(Beginning of Dataset)

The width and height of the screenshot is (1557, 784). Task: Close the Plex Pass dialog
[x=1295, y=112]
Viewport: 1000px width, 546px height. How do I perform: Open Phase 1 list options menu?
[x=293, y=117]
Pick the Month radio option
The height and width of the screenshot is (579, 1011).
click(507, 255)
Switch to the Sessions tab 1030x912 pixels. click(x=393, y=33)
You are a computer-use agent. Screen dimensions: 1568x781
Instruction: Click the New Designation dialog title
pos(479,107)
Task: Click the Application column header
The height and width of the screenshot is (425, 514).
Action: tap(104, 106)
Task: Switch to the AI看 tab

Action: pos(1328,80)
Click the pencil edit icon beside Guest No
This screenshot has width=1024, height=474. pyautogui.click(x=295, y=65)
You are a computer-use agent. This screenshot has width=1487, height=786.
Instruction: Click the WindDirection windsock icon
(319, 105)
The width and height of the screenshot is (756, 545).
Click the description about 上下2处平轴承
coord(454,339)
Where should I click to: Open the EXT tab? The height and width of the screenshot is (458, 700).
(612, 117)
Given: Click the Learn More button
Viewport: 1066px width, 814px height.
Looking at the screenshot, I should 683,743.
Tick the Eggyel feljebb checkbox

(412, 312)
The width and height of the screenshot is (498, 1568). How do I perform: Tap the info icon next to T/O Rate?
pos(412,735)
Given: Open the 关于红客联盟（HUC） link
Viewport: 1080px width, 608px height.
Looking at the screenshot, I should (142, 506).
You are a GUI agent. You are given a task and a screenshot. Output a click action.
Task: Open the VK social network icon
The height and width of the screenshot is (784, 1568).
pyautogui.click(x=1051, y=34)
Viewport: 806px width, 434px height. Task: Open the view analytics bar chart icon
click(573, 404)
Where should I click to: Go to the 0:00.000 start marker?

(End of Dataset)

== Work instructions ==
The data above must be returned in full, exactly as written.

== Answer section ==
The width and height of the screenshot is (1557, 784). Task: Close the Plex Pass dialog
[x=1295, y=112]
Viewport: 1000px width, 546px height. How do I perform: Open Phase 1 list options menu?
[x=293, y=117]
Pick the Month radio option
The height and width of the screenshot is (579, 1011).
click(507, 255)
Switch to the Sessions tab 1030x912 pixels. click(x=393, y=33)
You are a computer-use agent. Screen dimensions: 1568x781
Instruction: Click the New Designation dialog title
pos(479,107)
Task: Click the Application column header
The height and width of the screenshot is (425, 514).
Action: tap(104, 106)
Task: Switch to the AI看 tab

Action: pos(1328,80)
Click the pencil edit icon beside Guest No
This screenshot has width=1024, height=474. pyautogui.click(x=295, y=65)
You are a computer-use agent. This screenshot has width=1487, height=786.
Instruction: Click the WindDirection windsock icon
(319, 105)
The width and height of the screenshot is (756, 545).
Click the description about 上下2处平轴承
coord(454,339)
Where should I click to: Open the EXT tab? The height and width of the screenshot is (458, 700).
(612, 117)
Given: Click the Learn More button
Viewport: 1066px width, 814px height.
Looking at the screenshot, I should 683,743.
Tick the Eggyel feljebb checkbox

(412, 312)
The width and height of the screenshot is (498, 1568). How do I perform: Tap the info icon next to T/O Rate?
pos(412,735)
Given: Open the 关于红客联盟（HUC） link
Viewport: 1080px width, 608px height.
Looking at the screenshot, I should (142, 506).
You are a GUI agent. You are given a task and a screenshot. Output a click action.
Task: Open the VK social network icon
The height and width of the screenshot is (784, 1568).
pyautogui.click(x=1051, y=34)
Viewport: 806px width, 434px height. Task: Open the view analytics bar chart icon
click(573, 404)
Where should I click to: Go to the 0:00.000 start marker?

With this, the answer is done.